Most production breakers also count slow calls as failures: a call that returns successfully but took longer than a slow-call-duration threshold is recorded as a failure for tripping purposes. This is what catches the 'not erroring, just hanging' dependency — the most dangerous case — before its slowness exhausts the pool.

Go deeperGo deeper: the tuning knobs and their interactions

Four numbers define a breaker's personality, and they trade off against each other:

  • Failure-rate threshold (e.g. 50%): lower trips sooner and protects the caller more aggressively, but rejects more borderline-healthy traffic. Higher tolerates more failure before acting.
  • Minimum throughput / minimum number of calls: the window must contain at least this many calls before a rate can trip the breaker. Without it, the first 1-of-1 failure reads as 100% and trips instantly — disastrous on a low-traffic endpoint.
  • Window size (N calls or T seconds): bigger windows are smoother and less twitchy but slower to react; smaller windows react fast but flap. Time-based windows decouple reactivity from request rate.
  • Cooldown / wait duration in Open: too short re-probes a dependency that hasn't had time to recover (and risks flapping); too long keeps rejecting traffic long after recovery. Often paired with exponential backoff so repeated failures lengthen the cooldown.
Rule of thumbStart with values that need real evidence to trip and recover conservatively: e.g. 50% failure rate over a window of ≥20 calls, a 5–30s cooldown, and 1–3 Half-Open trials. Then tune against your actual latency and traffic. The failure to avoid is a breaker so twitchy it trips on normal variance — that turns a resilience tool into an availability bug.

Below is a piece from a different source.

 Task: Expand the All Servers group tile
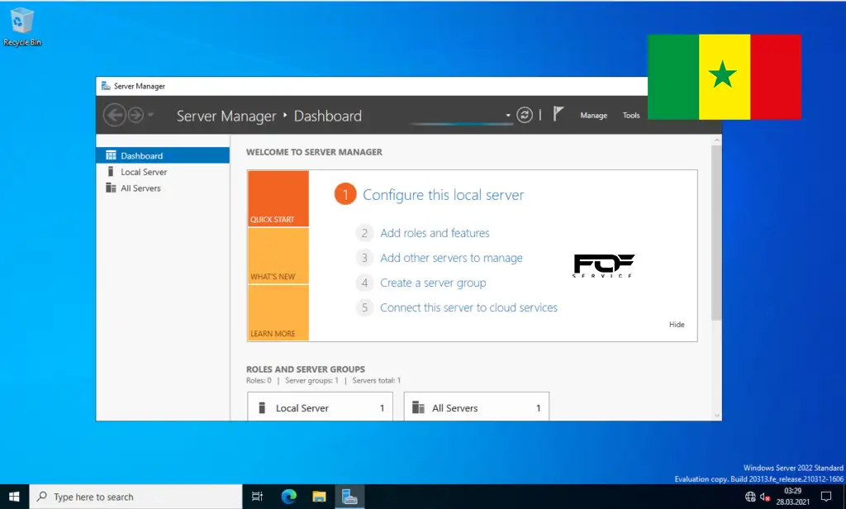[476, 407]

Variants and the patterns it pairs with#

A circuit breaker is rarely deployed alone. It's the decision-maker in a small stack of resilience patterns, each handling a different part of the problem:

  • Timeout: bounds how long any single call may block. This is the prerequisite — a breaker can't protect you from a slow dependency if individual calls never time out. Set per-call timeouts first, then wrap a breaker around them.
  • Retry with exponential backoff + jitter: handles transient blips (one dropped packet, one GC pause). Backoff spaces attempts out; jitter (randomized delay) prevents synchronized retry storms. Critically, retries belong inside the breaker — a tripped breaker should suppress retries, because retrying against a known-dead dependency is exactly the pile-on you're avoiding.
  • Bulkhead: isolates resources (separate thread pools or concurrency limits per dependency) so a flood toward one dependency can't drain the pool shared with others. Named after a ship's watertight compartments. The breaker decides *whether* to call; the bulkhead bounds *how many* concurrent calls can exist.
  • Fallback: what you return when the breaker is open or a call fails — a cached value, a default, a degraded response, or a fast error. The breaker creates the opportunity to fail gracefully; the fallback decides what 'gracefully' means.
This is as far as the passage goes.